**Assigned task:** Only a slice of the listing below is wanted. Retype the lines from the one containing "[Drucken] (290, 1341)" through the one containing "Marktübersicht CAFM-Software 2026 erschienen (457, 1928)", exactly, both ends included.

**Given information:**

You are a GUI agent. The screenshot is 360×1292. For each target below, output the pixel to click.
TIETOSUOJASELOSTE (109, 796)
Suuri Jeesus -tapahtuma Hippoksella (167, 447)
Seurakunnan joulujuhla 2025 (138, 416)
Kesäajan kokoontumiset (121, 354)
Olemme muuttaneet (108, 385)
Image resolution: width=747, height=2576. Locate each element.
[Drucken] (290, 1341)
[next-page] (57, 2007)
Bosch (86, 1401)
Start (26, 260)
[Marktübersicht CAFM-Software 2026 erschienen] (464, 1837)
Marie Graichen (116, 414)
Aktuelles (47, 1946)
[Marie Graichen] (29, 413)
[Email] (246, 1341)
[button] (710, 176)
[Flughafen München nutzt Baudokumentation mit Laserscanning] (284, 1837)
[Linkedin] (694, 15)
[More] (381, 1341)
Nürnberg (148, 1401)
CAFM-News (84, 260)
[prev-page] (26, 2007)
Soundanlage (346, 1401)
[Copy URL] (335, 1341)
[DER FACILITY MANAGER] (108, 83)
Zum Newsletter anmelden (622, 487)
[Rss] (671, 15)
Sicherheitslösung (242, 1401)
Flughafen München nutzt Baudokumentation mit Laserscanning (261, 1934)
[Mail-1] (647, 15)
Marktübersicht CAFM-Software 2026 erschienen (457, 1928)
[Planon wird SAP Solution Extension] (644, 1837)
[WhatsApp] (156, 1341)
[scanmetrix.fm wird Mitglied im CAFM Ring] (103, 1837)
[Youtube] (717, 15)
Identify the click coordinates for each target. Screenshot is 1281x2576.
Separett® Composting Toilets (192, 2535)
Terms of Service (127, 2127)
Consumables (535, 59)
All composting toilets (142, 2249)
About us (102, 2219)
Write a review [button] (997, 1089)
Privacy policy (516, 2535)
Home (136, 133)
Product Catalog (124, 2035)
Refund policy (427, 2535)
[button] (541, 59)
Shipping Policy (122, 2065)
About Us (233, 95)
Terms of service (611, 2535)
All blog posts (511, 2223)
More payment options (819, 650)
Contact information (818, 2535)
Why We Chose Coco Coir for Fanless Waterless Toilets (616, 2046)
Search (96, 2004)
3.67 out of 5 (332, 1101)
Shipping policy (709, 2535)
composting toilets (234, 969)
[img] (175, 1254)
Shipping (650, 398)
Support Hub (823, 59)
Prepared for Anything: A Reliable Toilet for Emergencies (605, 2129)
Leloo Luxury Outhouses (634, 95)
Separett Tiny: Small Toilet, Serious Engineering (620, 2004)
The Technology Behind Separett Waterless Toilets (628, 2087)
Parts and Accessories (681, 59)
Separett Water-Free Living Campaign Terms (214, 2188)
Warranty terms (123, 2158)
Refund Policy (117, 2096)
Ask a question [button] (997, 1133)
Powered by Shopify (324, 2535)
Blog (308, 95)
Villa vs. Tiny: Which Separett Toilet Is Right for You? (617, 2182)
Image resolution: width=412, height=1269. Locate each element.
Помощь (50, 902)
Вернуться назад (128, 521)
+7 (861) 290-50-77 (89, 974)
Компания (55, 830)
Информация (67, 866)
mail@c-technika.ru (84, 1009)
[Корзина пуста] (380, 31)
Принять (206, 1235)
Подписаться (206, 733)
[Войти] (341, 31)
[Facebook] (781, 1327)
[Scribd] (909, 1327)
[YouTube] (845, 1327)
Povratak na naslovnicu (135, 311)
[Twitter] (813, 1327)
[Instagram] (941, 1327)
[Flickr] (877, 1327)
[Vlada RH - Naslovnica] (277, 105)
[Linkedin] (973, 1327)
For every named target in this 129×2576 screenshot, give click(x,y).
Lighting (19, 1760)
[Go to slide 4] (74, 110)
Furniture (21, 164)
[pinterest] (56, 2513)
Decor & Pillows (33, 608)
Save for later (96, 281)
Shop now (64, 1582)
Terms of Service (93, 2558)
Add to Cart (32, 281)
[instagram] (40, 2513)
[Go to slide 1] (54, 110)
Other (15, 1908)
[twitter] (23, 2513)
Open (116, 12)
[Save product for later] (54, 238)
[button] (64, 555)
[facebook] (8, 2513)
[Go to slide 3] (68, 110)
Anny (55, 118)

**Your solution:**
[Drucken] (290, 1341)
[next-page] (57, 2007)
Bosch (86, 1401)
Start (26, 260)
[Marktübersicht CAFM-Software 2026 erschienen] (464, 1837)
Marie Graichen (116, 414)
Aktuelles (47, 1946)
[Marie Graichen] (29, 413)
[Email] (246, 1341)
[button] (710, 176)
[Flughafen München nutzt Baudokumentation mit Laserscanning] (284, 1837)
[Linkedin] (694, 15)
[More] (381, 1341)
Nürnberg (148, 1401)
CAFM-News (84, 260)
[prev-page] (26, 2007)
Soundanlage (346, 1401)
[Copy URL] (335, 1341)
[DER FACILITY MANAGER] (108, 83)
Zum Newsletter anmelden (622, 487)
[Rss] (671, 15)
Sicherheitslösung (242, 1401)
Flughafen München nutzt Baudokumentation mit Laserscanning (261, 1934)
[Mail-1] (647, 15)
Marktübersicht CAFM-Software 2026 erschienen (457, 1928)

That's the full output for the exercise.